══ MATERIAL SHOWN ══

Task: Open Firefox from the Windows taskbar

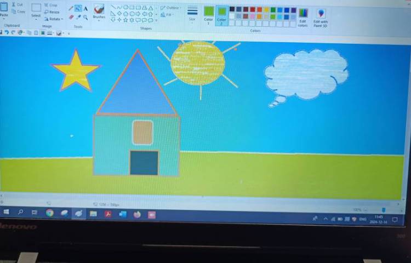Action: (137, 214)
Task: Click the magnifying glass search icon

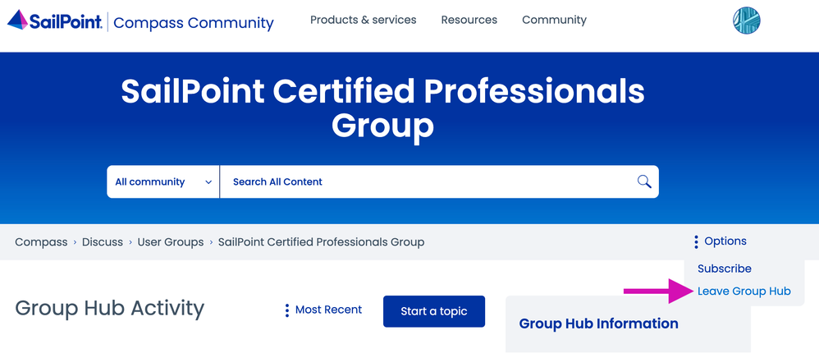Action: pos(643,181)
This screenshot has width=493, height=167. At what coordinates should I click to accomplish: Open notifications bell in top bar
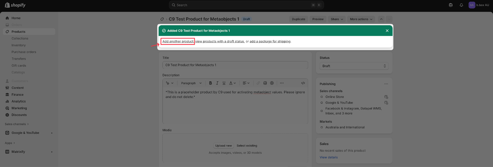pos(461,5)
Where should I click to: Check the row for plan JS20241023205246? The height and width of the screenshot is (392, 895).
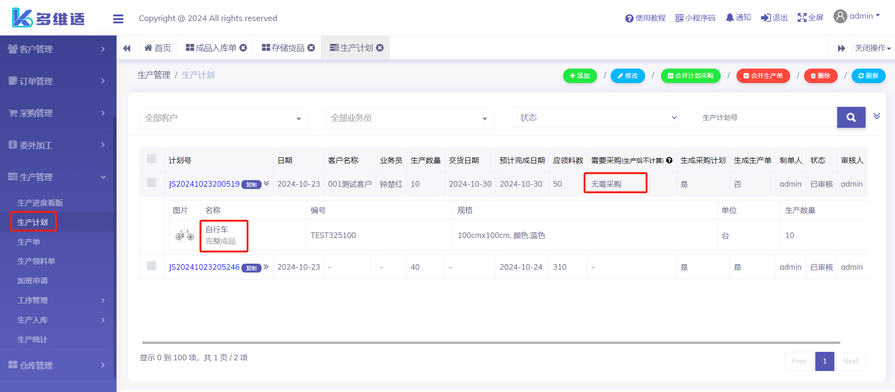click(x=151, y=266)
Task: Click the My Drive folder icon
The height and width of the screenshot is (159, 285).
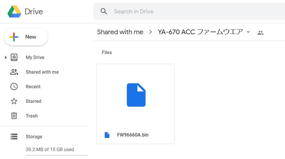Action: click(x=14, y=57)
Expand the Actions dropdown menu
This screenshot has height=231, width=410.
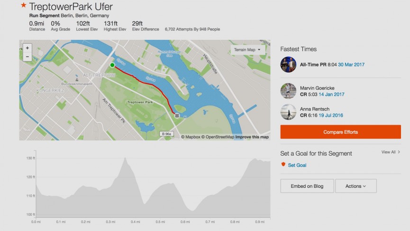click(x=355, y=186)
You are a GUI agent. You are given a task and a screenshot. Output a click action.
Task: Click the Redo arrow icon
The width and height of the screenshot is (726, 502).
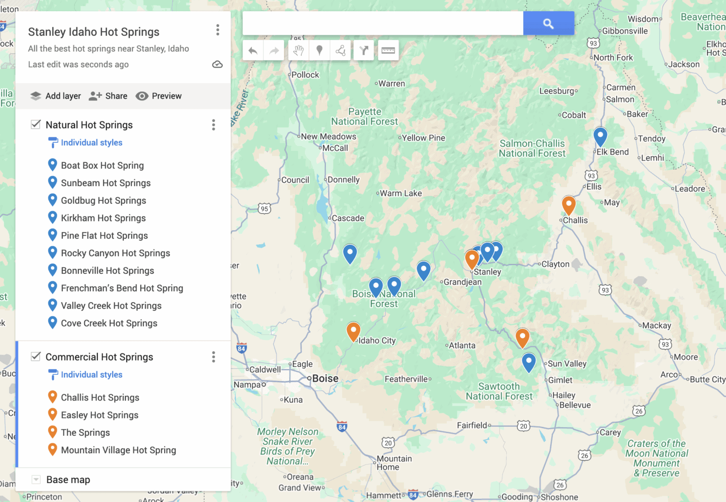274,50
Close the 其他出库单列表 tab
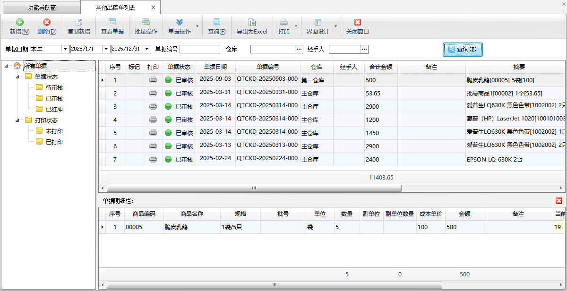The width and height of the screenshot is (567, 291). (153, 8)
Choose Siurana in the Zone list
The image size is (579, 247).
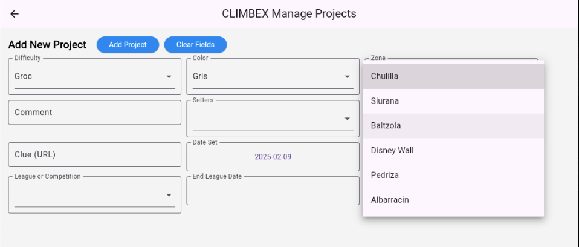click(x=453, y=101)
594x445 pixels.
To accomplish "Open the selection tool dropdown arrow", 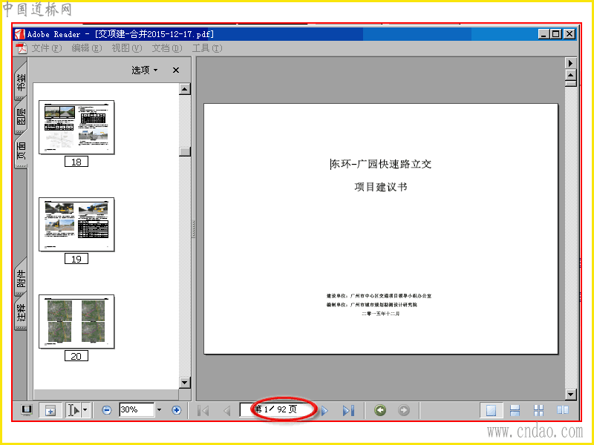I will (x=85, y=410).

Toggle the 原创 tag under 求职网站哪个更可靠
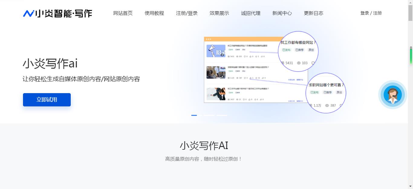339,93
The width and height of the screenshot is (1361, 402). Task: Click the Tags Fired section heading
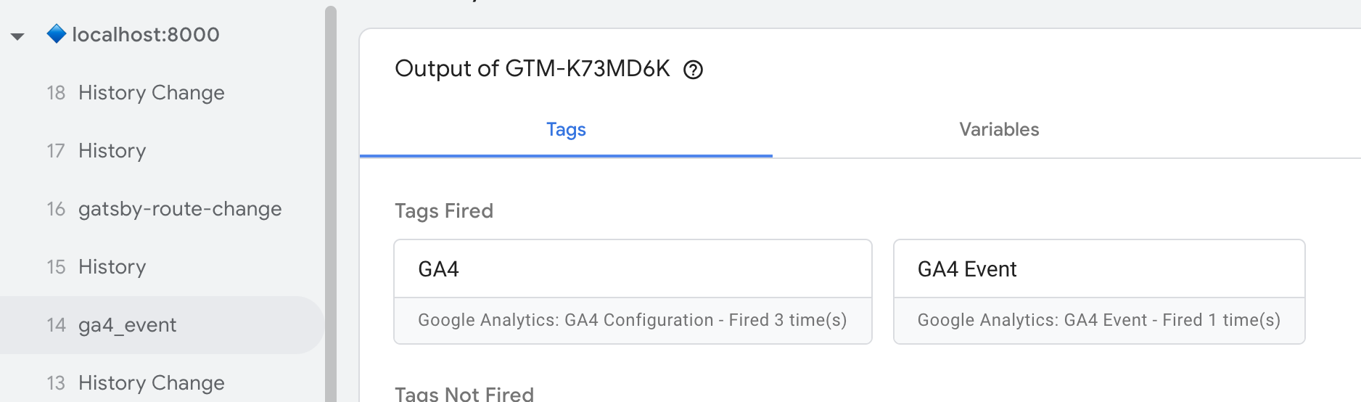click(x=443, y=211)
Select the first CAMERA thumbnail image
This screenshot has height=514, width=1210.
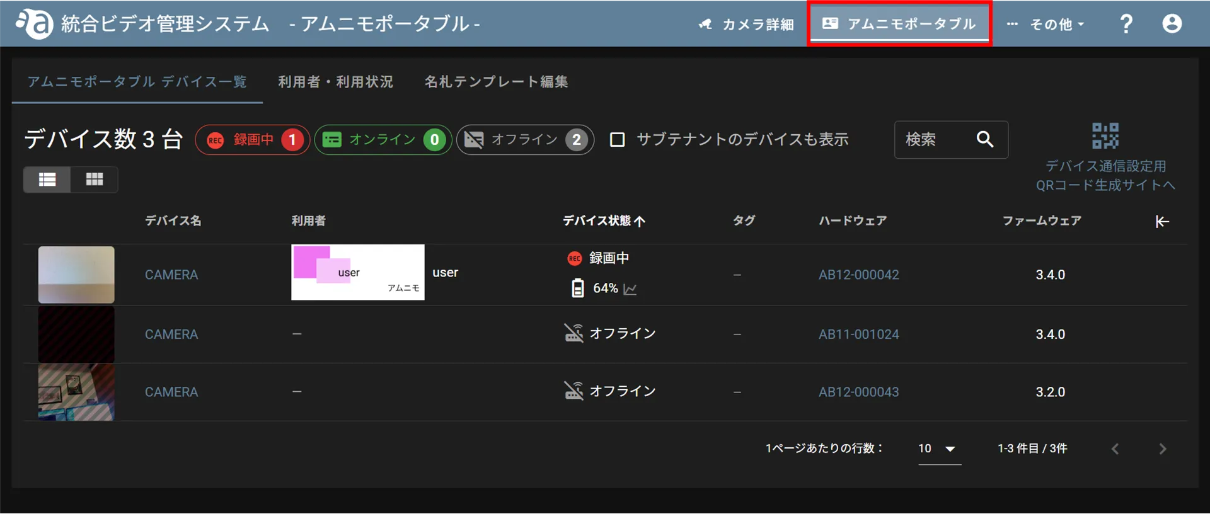(x=76, y=275)
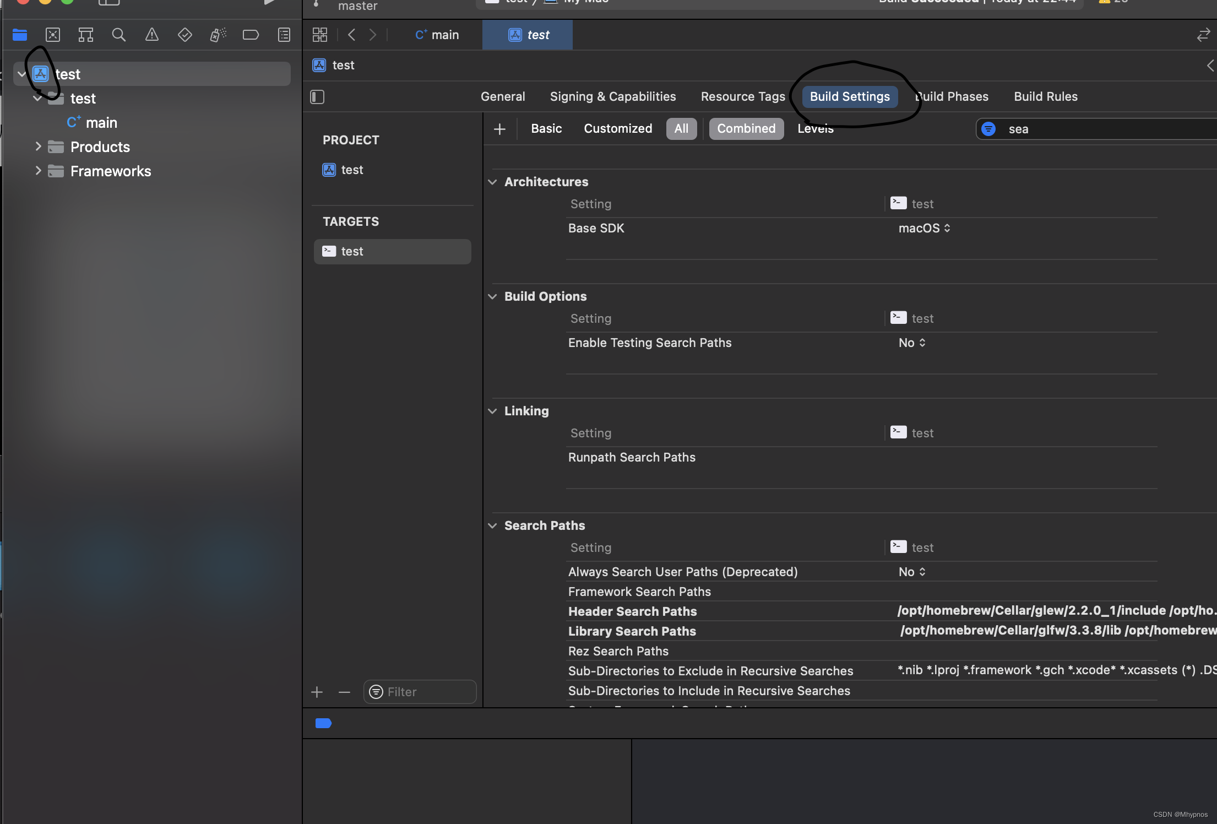Screen dimensions: 1217x824
Task: Expand the Search Paths section
Action: point(492,525)
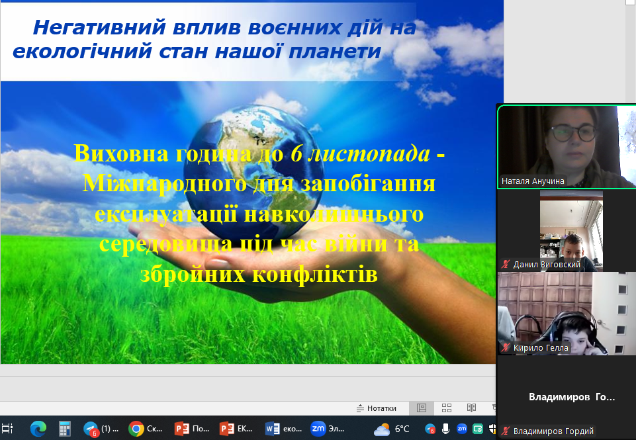Select Наталя Анучина video tile

coord(566,147)
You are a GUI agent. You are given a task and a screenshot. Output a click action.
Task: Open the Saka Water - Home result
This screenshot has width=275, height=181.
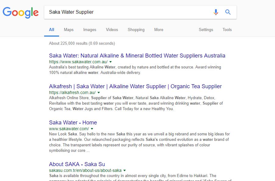click(x=73, y=123)
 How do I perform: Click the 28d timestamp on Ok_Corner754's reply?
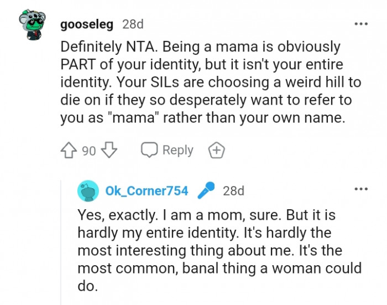[x=233, y=191]
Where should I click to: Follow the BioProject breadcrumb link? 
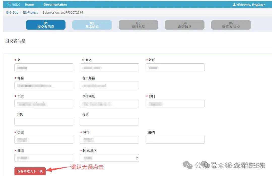pos(30,12)
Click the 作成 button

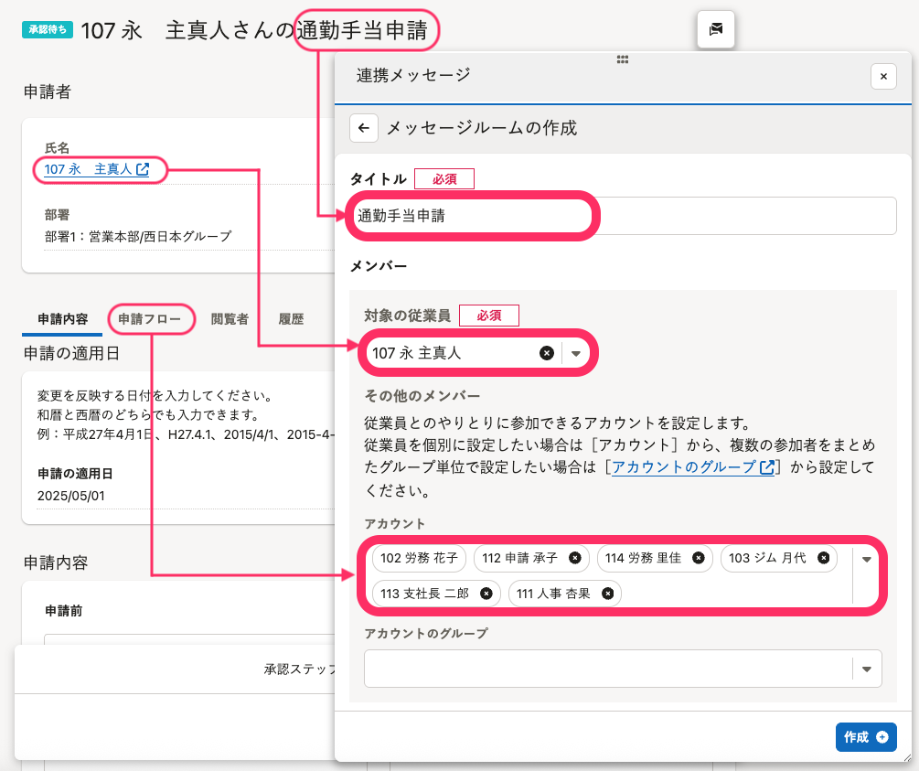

═══

*GOAL OF THE EXERCISE*
Where pictures appear, drop them, and reproduce exactly only the lines running from the beginning of the data to the line that contains "594x445 pixels.", inclusive.

*SOLUTION TO THE EXERCISE*
Task: Open Firefox from the Windows taskbar

Action: (137, 214)
Task: Click the magnifying glass search icon

Action: pos(643,181)
This screenshot has width=493, height=167. At what coordinates should I click to accomplish: Open notifications bell in top bar
pos(461,5)
Where should I click to: Check the row for plan JS20241023205246? The height and width of the screenshot is (392, 895).
click(x=151, y=266)
Task: Click the My Drive folder icon
The height and width of the screenshot is (159, 285).
Action: click(x=14, y=57)
Expand the Actions dropdown menu
This screenshot has height=231, width=410.
click(x=355, y=186)
You are a GUI agent. You are given a task and a screenshot. Output a click action.
Task: Click the Redo arrow icon
The width and height of the screenshot is (726, 502).
274,50
Close the 其他出库单列表 tab
The width and height of the screenshot is (567, 291). (153, 8)
Choose Siurana in the Zone list
The image size is (579, 247).
click(x=453, y=101)
594x445 pixels.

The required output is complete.